What to work on - Could you print out every entry, character for character?

Data to process -
#####

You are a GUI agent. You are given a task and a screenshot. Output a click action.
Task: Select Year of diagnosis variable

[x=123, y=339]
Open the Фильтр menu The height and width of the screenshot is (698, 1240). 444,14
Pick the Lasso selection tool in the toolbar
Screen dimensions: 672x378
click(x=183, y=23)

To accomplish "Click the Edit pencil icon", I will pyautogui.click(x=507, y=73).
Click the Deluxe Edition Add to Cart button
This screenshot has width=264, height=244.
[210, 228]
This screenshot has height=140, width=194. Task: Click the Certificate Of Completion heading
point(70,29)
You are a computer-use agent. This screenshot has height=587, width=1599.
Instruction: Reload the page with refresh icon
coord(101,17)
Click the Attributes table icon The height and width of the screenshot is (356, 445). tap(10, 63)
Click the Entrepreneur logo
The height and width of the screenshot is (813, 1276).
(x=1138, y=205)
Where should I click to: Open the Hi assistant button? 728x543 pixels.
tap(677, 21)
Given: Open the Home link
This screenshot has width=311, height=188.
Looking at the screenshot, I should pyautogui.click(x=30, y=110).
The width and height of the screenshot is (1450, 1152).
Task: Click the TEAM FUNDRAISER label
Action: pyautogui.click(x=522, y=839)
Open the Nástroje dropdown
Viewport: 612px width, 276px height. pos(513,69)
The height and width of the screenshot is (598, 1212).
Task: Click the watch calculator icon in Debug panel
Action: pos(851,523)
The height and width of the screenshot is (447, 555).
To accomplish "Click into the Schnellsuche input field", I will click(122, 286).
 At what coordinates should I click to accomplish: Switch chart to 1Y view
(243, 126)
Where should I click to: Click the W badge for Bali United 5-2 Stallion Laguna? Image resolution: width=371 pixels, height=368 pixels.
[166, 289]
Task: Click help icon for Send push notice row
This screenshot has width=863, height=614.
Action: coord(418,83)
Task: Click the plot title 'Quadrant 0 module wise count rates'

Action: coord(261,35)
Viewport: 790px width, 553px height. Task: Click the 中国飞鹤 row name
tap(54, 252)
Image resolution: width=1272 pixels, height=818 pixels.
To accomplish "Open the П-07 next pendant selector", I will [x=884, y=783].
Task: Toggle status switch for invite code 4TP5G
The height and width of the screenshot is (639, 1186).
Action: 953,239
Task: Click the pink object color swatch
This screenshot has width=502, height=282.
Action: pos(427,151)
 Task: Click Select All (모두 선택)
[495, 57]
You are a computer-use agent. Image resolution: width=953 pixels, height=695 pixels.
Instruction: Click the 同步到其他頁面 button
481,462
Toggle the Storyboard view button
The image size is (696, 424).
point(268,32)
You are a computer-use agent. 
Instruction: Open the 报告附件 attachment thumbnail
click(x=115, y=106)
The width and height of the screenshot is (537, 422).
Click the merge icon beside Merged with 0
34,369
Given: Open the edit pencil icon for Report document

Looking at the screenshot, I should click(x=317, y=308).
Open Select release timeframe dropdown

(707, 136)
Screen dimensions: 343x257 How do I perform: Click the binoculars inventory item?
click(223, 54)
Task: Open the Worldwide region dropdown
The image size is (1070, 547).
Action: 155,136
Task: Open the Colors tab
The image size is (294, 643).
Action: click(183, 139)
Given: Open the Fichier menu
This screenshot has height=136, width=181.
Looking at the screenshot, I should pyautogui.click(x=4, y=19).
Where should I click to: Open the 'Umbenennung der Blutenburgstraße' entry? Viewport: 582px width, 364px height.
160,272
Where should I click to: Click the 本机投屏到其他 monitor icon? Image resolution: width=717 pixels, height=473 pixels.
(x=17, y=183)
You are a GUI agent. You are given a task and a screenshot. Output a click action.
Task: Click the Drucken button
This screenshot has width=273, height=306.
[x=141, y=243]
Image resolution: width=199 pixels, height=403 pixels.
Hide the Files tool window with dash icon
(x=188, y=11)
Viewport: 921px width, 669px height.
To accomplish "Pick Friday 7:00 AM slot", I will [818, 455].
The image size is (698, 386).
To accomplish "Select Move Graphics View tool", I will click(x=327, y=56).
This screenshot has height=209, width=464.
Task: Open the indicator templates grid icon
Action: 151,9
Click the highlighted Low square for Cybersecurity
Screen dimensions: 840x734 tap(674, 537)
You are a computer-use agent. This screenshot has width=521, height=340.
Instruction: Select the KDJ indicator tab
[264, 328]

#####

Solved exercise -
You are a GUI agent. You are given a task and a screenshot. Output a click action.
Task: Select Year of diagnosis variable

[x=123, y=339]
Open the Фильтр menu The height and width of the screenshot is (698, 1240). 444,14
Pick the Lasso selection tool in the toolbar
Screen dimensions: 672x378
click(x=183, y=23)

To accomplish "Click the Edit pencil icon", I will pyautogui.click(x=507, y=73).
Click the Deluxe Edition Add to Cart button
This screenshot has width=264, height=244.
[210, 228]
This screenshot has height=140, width=194. Task: Click the Certificate Of Completion heading
point(70,29)
You are a computer-use agent. This screenshot has height=587, width=1599.
Instruction: Reload the page with refresh icon
coord(101,17)
Click the Attributes table icon The height and width of the screenshot is (356, 445). tap(10, 63)
Click the Entrepreneur logo
The height and width of the screenshot is (813, 1276).
(x=1138, y=205)
Where should I click to: Open the Hi assistant button? 728x543 pixels.
tap(677, 21)
Given: Open the Home link
This screenshot has width=311, height=188.
Looking at the screenshot, I should pyautogui.click(x=30, y=110).
The width and height of the screenshot is (1450, 1152).
Task: Click the TEAM FUNDRAISER label
Action: pyautogui.click(x=522, y=839)
Open the Nástroje dropdown
Viewport: 612px width, 276px height. pos(513,69)
The height and width of the screenshot is (598, 1212).
Task: Click the watch calculator icon in Debug panel
Action: pos(851,523)
The height and width of the screenshot is (447, 555).
To accomplish "Click into the Schnellsuche input field", I will click(122, 286).
 At what coordinates should I click to accomplish: Switch chart to 1Y view
(243, 126)
Where should I click to: Click the W badge for Bali United 5-2 Stallion Laguna? Image resolution: width=371 pixels, height=368 pixels.
[166, 289]
Task: Click help icon for Send push notice row
This screenshot has width=863, height=614.
Action: coord(418,83)
Task: Click the plot title 'Quadrant 0 module wise count rates'

Action: coord(261,35)
Viewport: 790px width, 553px height. Task: Click the 中国飞鹤 row name
tap(54, 252)
Image resolution: width=1272 pixels, height=818 pixels.
To accomplish "Open the П-07 next pendant selector", I will [x=884, y=783].
Task: Toggle status switch for invite code 4TP5G
The height and width of the screenshot is (639, 1186).
Action: 953,239
Task: Click the pink object color swatch
This screenshot has width=502, height=282.
Action: pos(427,151)
 Task: Click Select All (모두 선택)
[495, 57]
You are a computer-use agent. Image resolution: width=953 pixels, height=695 pixels.
Instruction: Click the 同步到其他頁面 button
481,462
Toggle the Storyboard view button
The image size is (696, 424).
point(268,32)
You are a computer-use agent. 
Instruction: Open the 报告附件 attachment thumbnail
click(x=115, y=106)
The width and height of the screenshot is (537, 422).
Click the merge icon beside Merged with 0
34,369
Given: Open the edit pencil icon for Report document

Looking at the screenshot, I should click(x=317, y=308).
Open Select release timeframe dropdown

(707, 136)
Screen dimensions: 343x257 How do I perform: Click the binoculars inventory item?
click(223, 54)
Task: Open the Worldwide region dropdown
The image size is (1070, 547).
Action: 155,136
Task: Open the Colors tab
The image size is (294, 643).
Action: click(183, 139)
Given: Open the Fichier menu
This screenshot has height=136, width=181.
Looking at the screenshot, I should pyautogui.click(x=4, y=19).
Where should I click to: Open the 'Umbenennung der Blutenburgstraße' entry? Viewport: 582px width, 364px height.
160,272
Where should I click to: Click the 本机投屏到其他 monitor icon? Image resolution: width=717 pixels, height=473 pixels.
(x=17, y=183)
You are a GUI agent. You are given a task and a screenshot. Output a click action.
Task: Click the Drucken button
This screenshot has width=273, height=306.
[x=141, y=243]
Image resolution: width=199 pixels, height=403 pixels.
Hide the Files tool window with dash icon
(x=188, y=11)
Viewport: 921px width, 669px height.
To accomplish "Pick Friday 7:00 AM slot", I will [818, 455].
The image size is (698, 386).
To accomplish "Select Move Graphics View tool", I will click(x=327, y=56).
This screenshot has height=209, width=464.
Task: Open the indicator templates grid icon
Action: 151,9
Click the highlighted Low square for Cybersecurity
Screen dimensions: 840x734 tap(674, 537)
You are a computer-use agent. This screenshot has width=521, height=340.
Instruction: Select the KDJ indicator tab
[264, 328]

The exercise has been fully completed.